Question

A 1-kg block is lifted vertically 1 m at constant speed by a boy. The work done by the boy is about:

Answer 1

Answer:

$9.8\; {\rm J}$, assuming that the gravitational field strength is $g = 9.8\; {\rm N \cdot kg^{-1}}$.

Explanation:

Notice that both the speed and the direction of motion of this block are constant. In other words, the velocity of this block is constant.

By Newton's Second Law, the net force on this block would be $0$. External forces on this block should be balanced. Thus, the magnitude of the (downward) weight of this block should be equal to the magnitude of the (upward) force that the boy applies on this block.

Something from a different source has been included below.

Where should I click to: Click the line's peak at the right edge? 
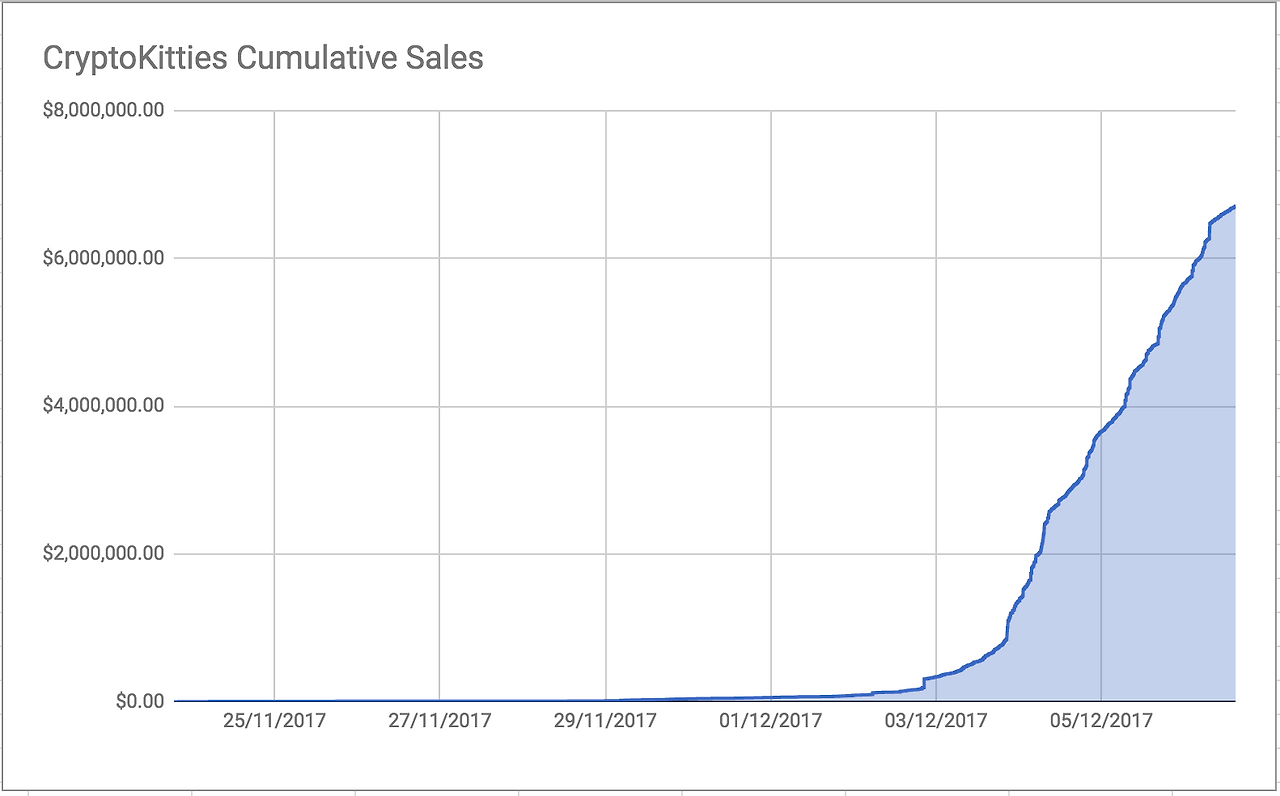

Let $m$ denote the mass of this block. It is given that $m = 1\; {\rm kg}$. The weight of this block would be:

$\begin{aligned}\text{weight} &= m\, g \\ &= 1\; {\rm kg} \times 9.8\; {\rm N \cdot kg^{-1}} \\ &= 9.8\; {\rm N}\end{aligned}$.

Hence, the force that the boy applies on this block would be upward with a magnitude of $F = 9.8\; {\rm N}$.

The mechanical work that a force did is equal to the product of:

• the magnitude of the force, and
• the displacement of the object in the direction of the force.

The displacement of this block (upward by $s = 1\; {\rm m}$) is in the same direction as the (upward) force that this boy had applied. Thus, the work that this boy had done would be the product of:

• the magnitude of the force that this boy exerted, $F = 9.8\; {\rm N}$, and
• the displacement of this block in the direction, $s = 1\; {\rm m}$.

$\begin{aligned}\text{work} &= F\, s \\ &= 9.8\; {\rm N} \times 1\; {\rm m} \\ &= 9.8\; {\rm J}\end{aligned}$.